Collected data:
──────

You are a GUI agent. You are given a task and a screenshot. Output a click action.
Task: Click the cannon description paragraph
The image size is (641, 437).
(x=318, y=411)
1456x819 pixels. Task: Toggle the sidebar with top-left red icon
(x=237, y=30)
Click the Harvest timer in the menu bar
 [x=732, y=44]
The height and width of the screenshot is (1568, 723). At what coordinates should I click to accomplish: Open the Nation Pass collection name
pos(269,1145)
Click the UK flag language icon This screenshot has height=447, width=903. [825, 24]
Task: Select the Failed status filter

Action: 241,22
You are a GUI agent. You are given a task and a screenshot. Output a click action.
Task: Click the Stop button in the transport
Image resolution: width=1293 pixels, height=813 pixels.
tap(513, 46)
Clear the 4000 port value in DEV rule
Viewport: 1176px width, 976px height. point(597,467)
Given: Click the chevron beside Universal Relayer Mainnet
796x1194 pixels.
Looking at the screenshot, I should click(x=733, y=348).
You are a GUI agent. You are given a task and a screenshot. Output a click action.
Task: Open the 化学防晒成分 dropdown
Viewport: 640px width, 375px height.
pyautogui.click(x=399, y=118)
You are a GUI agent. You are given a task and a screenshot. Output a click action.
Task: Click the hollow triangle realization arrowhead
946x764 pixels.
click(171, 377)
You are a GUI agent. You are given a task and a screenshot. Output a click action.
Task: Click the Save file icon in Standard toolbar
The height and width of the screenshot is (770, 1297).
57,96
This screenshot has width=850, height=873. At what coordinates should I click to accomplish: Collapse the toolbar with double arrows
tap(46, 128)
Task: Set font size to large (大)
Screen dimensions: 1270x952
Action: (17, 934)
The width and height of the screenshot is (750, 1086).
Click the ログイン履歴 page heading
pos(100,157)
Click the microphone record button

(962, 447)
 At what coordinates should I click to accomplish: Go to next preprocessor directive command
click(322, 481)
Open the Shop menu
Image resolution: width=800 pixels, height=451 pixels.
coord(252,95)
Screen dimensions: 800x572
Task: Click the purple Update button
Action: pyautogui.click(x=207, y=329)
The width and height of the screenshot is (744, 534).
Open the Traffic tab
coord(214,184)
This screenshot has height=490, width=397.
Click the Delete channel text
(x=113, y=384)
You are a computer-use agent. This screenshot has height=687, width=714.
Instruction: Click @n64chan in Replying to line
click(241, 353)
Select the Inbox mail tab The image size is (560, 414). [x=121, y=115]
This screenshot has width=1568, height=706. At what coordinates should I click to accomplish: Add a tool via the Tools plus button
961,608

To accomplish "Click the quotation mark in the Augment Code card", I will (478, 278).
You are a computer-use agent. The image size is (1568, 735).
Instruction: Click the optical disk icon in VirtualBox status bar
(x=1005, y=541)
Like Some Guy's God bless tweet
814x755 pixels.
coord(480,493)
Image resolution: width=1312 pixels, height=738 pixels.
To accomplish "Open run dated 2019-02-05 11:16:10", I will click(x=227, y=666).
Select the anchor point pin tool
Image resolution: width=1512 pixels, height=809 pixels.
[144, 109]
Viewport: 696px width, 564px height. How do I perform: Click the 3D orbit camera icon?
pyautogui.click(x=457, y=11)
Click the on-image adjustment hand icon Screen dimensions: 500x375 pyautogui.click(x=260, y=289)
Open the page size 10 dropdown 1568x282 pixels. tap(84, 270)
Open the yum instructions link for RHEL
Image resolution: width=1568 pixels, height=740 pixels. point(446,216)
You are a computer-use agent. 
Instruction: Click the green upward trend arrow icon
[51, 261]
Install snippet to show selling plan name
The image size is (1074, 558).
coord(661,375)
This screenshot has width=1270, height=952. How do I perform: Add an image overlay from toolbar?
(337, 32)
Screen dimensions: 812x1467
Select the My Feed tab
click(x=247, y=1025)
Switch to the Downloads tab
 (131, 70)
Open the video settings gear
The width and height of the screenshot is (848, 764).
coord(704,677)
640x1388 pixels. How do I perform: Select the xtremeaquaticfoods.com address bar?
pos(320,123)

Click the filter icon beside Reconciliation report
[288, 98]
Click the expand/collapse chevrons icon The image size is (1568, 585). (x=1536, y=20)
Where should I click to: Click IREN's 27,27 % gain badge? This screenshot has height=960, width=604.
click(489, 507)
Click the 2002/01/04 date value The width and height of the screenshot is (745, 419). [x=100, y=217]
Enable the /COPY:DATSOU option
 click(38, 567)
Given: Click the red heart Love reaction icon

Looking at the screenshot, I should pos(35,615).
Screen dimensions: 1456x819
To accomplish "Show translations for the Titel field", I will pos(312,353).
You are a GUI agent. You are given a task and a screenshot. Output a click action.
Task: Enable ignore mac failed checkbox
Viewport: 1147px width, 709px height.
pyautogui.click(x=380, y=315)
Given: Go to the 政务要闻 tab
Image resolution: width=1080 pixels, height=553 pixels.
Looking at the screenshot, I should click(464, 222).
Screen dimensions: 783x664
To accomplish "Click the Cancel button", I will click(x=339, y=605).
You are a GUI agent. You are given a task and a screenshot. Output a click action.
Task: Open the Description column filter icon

──────

● Task directions: Looking at the records, how many lines include "will"? Respond with the number only.

● Output of the task: 4